At a stakeholder briefing on the IFRC’s local-led adaptation and humanitarian response to climate change in Accra on Thursday, the Regional Coordinator of Climate Change at IFRC, Patrick Twala, said the project would focus on scaling up locally-led integrated and multi-sec­toral approaches which could help build sustained climate resilience at the community level.

He said it would introduce a new, holistic and more strategic approach to ensure transformative changes across targeted national societies, institutional set-up, programmes and operations, ensuring that they become truly ‘climate-smart’ and scale-up evi­dence-based locally-led climate change adaptation efforts.

Mr Twala said the project was targeted to reach 250 million people and about 100 million communities by 2025 to ensure that they build their capacity and resilience while enhancing their knowledge to understand and ap­preciate the locally-led climate change adaptation.

“We’re going to work with the gov­ernment of Ghana through the Ghana Red Cross Society to map out on the key priority areas to be implemented to ensure that we bring complemen­tarity rather than a duplication of all other competition,” he added.

He said the project would offer a holistic chain of activities to support the development of an approach to influencing national and local policies, plans and legal frameworks.

“We want communities to be lead­ers of their own action. We want them to prioritise their action plans and climate risk actions to be undertaken and we want to appreciate their local governance and traditional knowledge mechanism on how they adapt to cli­mate change. We want all these actions to inform global decision from the village perspective,” Mr Twala stated.

The Head of Country Delegation for Nigeria, Benin, Togo and Ghana, Bhupinder Tomer, said climate and the environment had huge impact on human beings and emphasised the need to adopt a bottom-up approach in mitigating its effect.

He said it was critical to note that Africa was at the highest risk of climate change than ever before and the need to speed up progammes that ensure localised adaptations and resilience.

He made reference to the heat waves, flooding and drought which had caused devastations in various parts of the African Continent.

“A few weeks ago, South Sudan closed schools because of heat waves, we have experienced a lot of flooding around Malawi, prolong droughts in the northern horn of Africa and the flooding in Kenya where about 300 lives were lost. So in terms of the cli­mate risk, Africa is bearing the greatest brunt,” he stressed.

The President of GRCS, Kwame Gyimah Akwafo, said the collabora­tion with IFRC would help reduce current and future humanitarian im­pacts of climate change in Ghana and support people homegrown adapta­tion mechanisms, increase understand­ing of the climate crisis and mobile positive action.
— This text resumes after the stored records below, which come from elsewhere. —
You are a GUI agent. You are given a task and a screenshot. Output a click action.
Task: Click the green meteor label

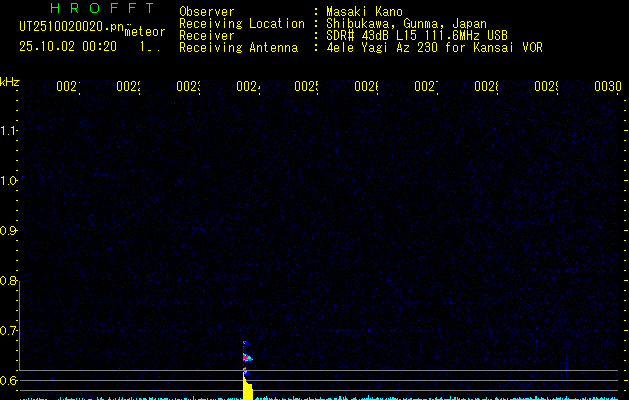[x=144, y=32]
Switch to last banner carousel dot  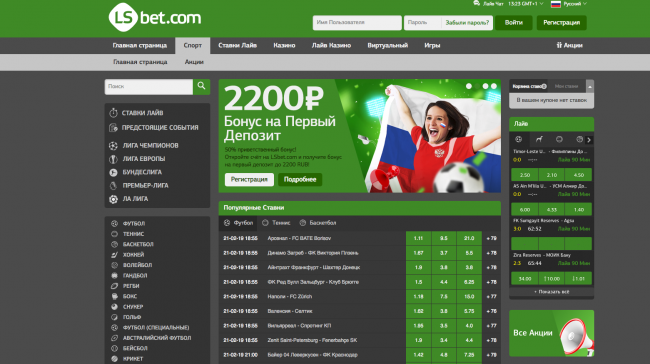click(494, 86)
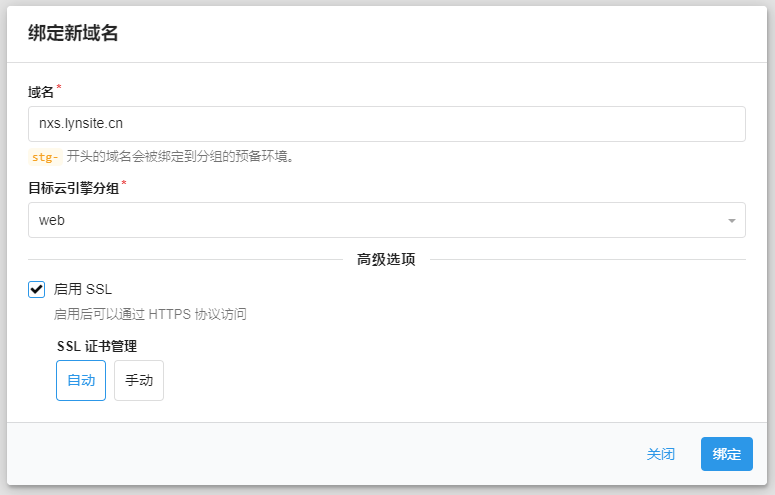Image resolution: width=775 pixels, height=495 pixels.
Task: Click the 高级选项 section divider heading
Action: click(x=386, y=260)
The IFRC is a secretariat of 191 National Red Cross and Red Crescent Societies as the secretariat to all Na­tional Societies, including the Ghana Red Cross Society.

They provide coordination and capacity building to all its members to enable them to deliver on their mandate as auxiliary to their public authorities in providing humanitarian assistance to vulnerable communities in emergencies and peace time.

The locally-led adaptation project is being implemented in five African countries, namely, Malawi, Kenya, Nigeria (on-going), Ghana, Burkina Faso, and Gambia.